The Responsibility of Closets
“It’s been my house a long time. You can do what you want.” Dad has taken to repeating this pair of sentences, nudging me forward in the difficult decisions brought on by the blank slate of redone floors and newly painted walls.
We both stare at the bookshelf. It is the focal point of the living room, built into the wall and accented with delicately swooping lines. Somehow it is more whimsical than anything else in this farm house built up in pieces from shack to home. The bookshelf marks where an old door once opened. An impractical upgrade of the intent neither he nor I know anything about. Except, it suited my mother.
“Books are mostly your mother’s. Definitely the thick ones. I liked short stories,” he adds.
We stand back and stare.
“We could donate them,” he continues.
I shake my head. I know from my work at the library that none of the books are in any condition to donate. They will be recycled or simply thrown. These tightly packed tones are a collection of publishing dates long past and yellowed, moldy pages. “No.”
“Maybe you’d be interested in reading them. They’re old but could be interesting titles.”
I shrug. “We could put them in the closet upstairs.”
“Which closet?”
“My closet on the north side.”
“I don’t want to do that to you.”
“What do you mean? There are already books in there. Your old books.”
He raises his eyebrows. My dad’s room became a family closet of sorts beyond his own extra piles of clothes and out of date VHS tapes. When he spoke of the disorder of the room, he mostly centered on a set of encyclopedias, as if he guarded them, a representation of parental initiative for his children’ future. But now, they impeded him from understanding his changed role in my brother’s life and mine.
I spend a Saturday moving two unused shelves and carrying the feathered paperbacks upstairs. Grocery bags and multiple trips. Between the eyebrow windows guaranteed never to breathe a cooling breeze into my bedroom, I kneel by the readjusted piles. My mind undoes the puzzle. My hands choose shapes and align the books three deep, pressed together. Safe and saved.

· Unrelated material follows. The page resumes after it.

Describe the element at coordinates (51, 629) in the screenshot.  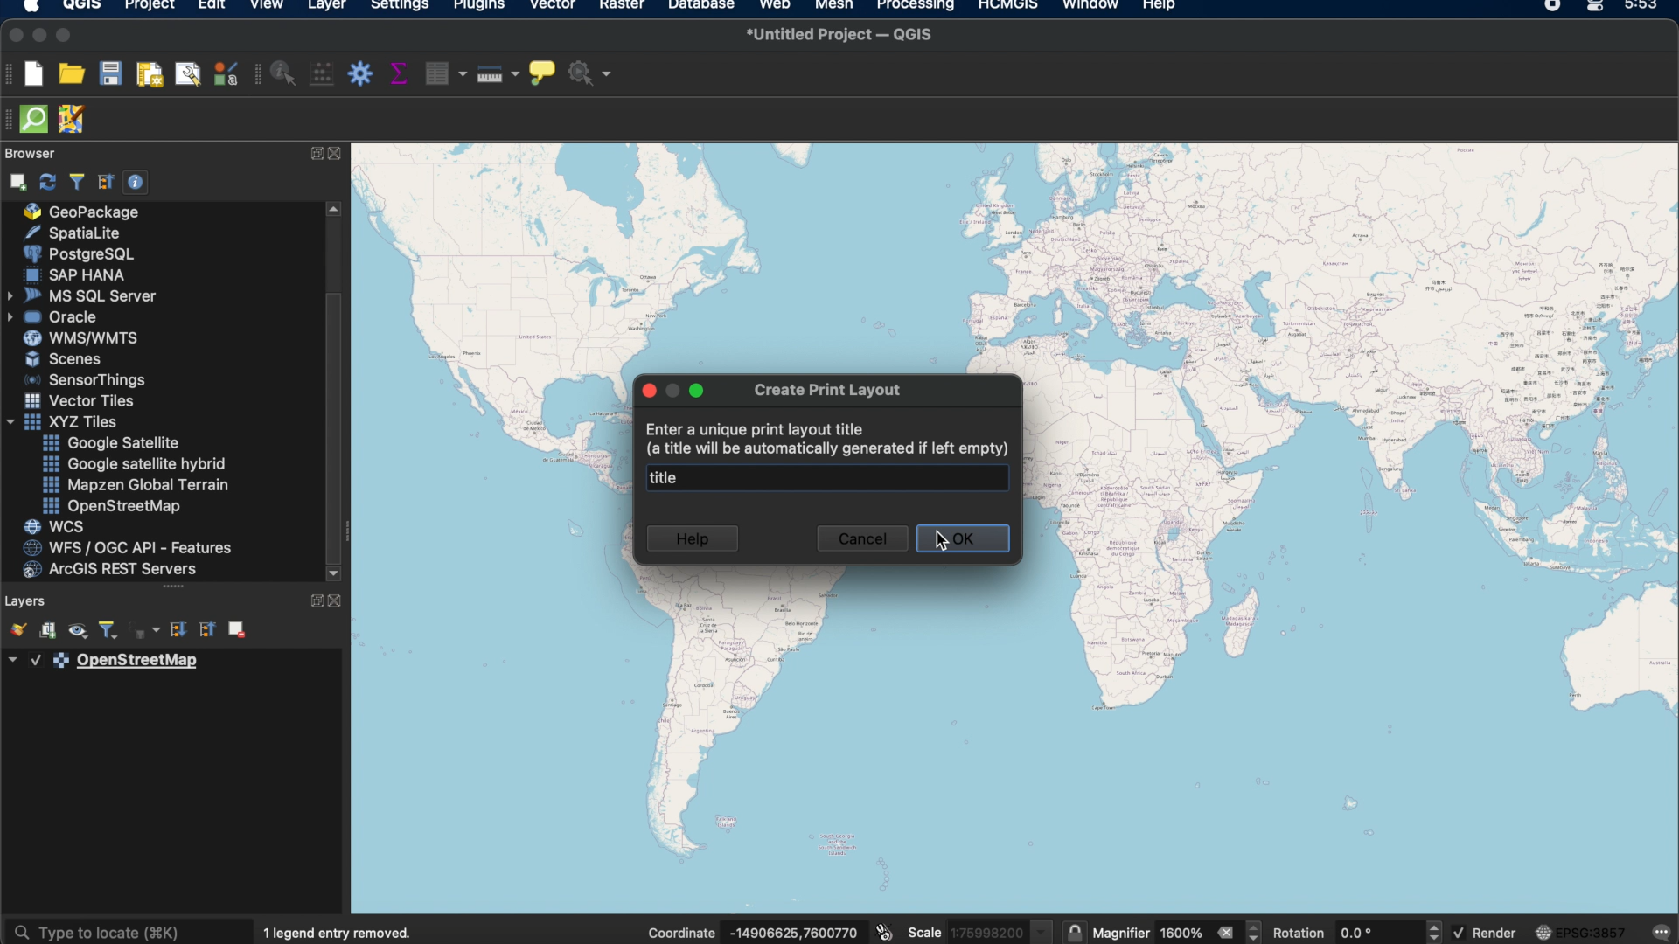
I see `add group` at that location.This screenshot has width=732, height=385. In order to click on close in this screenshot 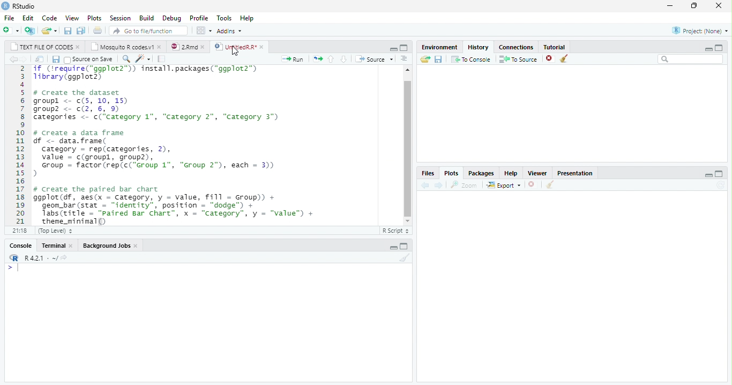, I will do `click(71, 245)`.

After the first shelf, my speed increases. My eyes narrow and clip and trip over titles I begin to set aside.
Carlos Castaneda
Aldo Leopold
Hebrew: Language/30 still marked with public library stickers in 1970s typeface.
Mayan cosmology.
Environmental appreciation.
Learning Hebrew.
My squinted face matches the north wall and windows. Eyes exist. They open. They don’t see.
How can I have made her choices without reading her books? Without even knowing her? I only know that to remove them from the house would be like ridding myself of her.
“You remind me of her sometimes,” Dad had said recently. “Like you laugh after you say something. Not an embarrassed laugh. Just a laugh. She used to do that. And, she was tough. She could intimidate people. You come by it naturally.”
“But I didn’t know her.”
“You knew her.”
“Barely.”
In the late afternoon, Dad and I stand over the cooling frozen pizza. “I made space for all the books. I moved the encyclopedias too. And the history books you showed me.”
“Those are out of date.”
“But your mother gave them to you. There were already others like I told you. I even have room for more.”
“Why?”
“It’s my turn.” To make the space in my closet. I don’t know her reasons for these selections, but I know mine.